Postrequisites When Using an External Load Balancer
New in version 21.1.2 and later, the load balancer must be installed before provisioning your instance, TLS root CA certificates must be uploaded, and ports configured on the load balancer before the Oracle Blockchain Platform instance is created.
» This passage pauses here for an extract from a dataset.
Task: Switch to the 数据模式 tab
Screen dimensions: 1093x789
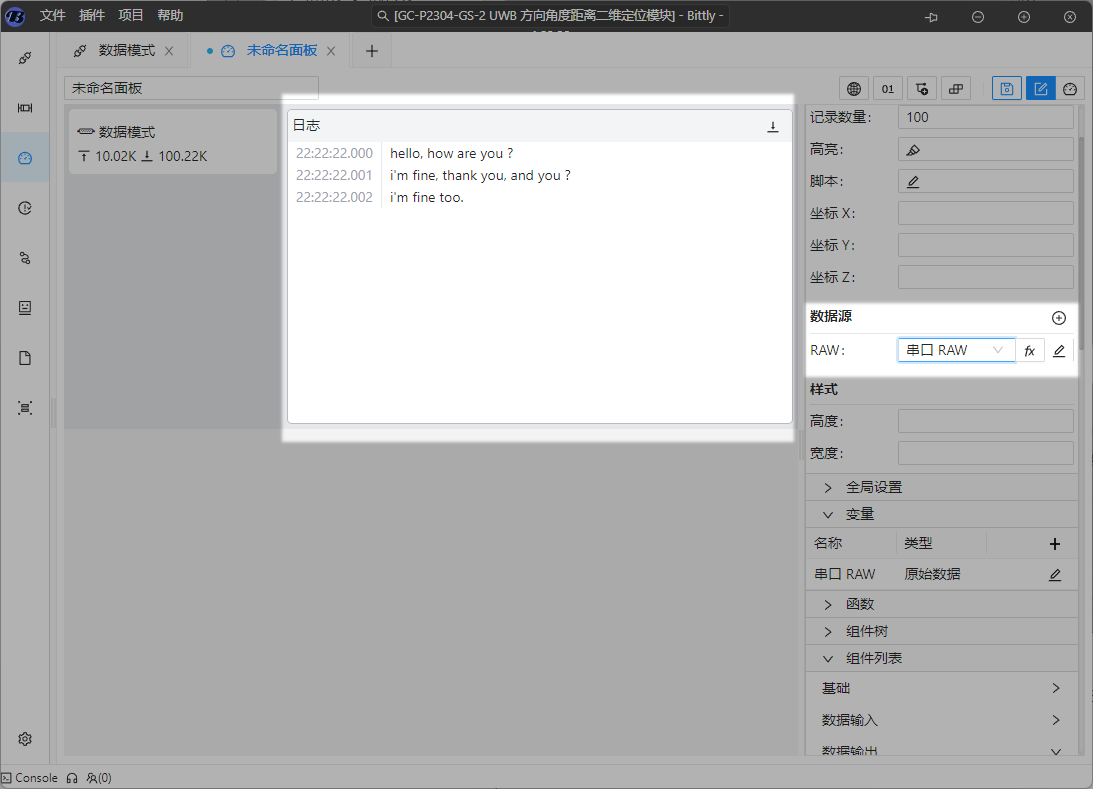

After provisioning you can configure your load balancer for high availability.
Configuring High Availability
To achieve high availability in an Enterprise-shaped instance with distinct VMs, you can configure the external load balancer to add a list of all platform VMs in the cluster (the Raft and ZooKeeper VMs are already highly available) as an upstream (backend) list.
a.example.com
b.example.com
c.example.com
...
stream {
upstream rest_proxy_backend_servers
{
server a.example.com:10001;
server b.example.com:10001;
server c.example.com:10001;
}
server
{
listen *:10003 ssl;
ssl_certificate /etc/nginx/server.pem; # use your own certificate/key
ssl_certificate_key /etc/nginx/serverkey.pem;
proxy_pass rest_proxy_backend_servers;
}
...
stream {
upstream peer0_backend_servers
{
server a.example.com:10036;
server b.example.com:10036;
server c.example.com:10036;
}
server {
listen *:10036 ssl;
ssl_certificate /etc/nginx/server.pem; # use your own certificate/key
ssl_certificate_key /etc/nginx/serverkey.pem;
proxy_pass peer0_backend_servers;
}
...
Each externally available port in the instance cluster is published on each VM and routes to the proper service automatically (console, membership/CA, orderers, peers, REST proxy).
Ensure that all ports listed via the LBR Port Map button are routed in this way.
$ docker node ls
This will return the list of nodes in the cluster. For example: [oracle@dhcp-10-144-63-180 ~]$ docker node ls
ID HOSTNAME STATUS AVAILABILITY MANAGER STATUS ENGINE VERSION
fz1ksoxysyorz754x0hswnird dhcp-10-144-62-149.usdhcp.oraclecorp.com Ready Active 18.09.1-ol
rayhna7vdiup5p7tkmxxepyex * dhcp-10-144-63-180.usdhcp.oraclecorp.com Ready Active Leader 18.09.1-ol
For each node that has no manager status, promote the nodes using a command similar to the following example:$ docker node promote dhcp-10-144-62-149.usdhcp.oraclecorp.com
Ensure that a minimum of three nodes are promoted in this manner.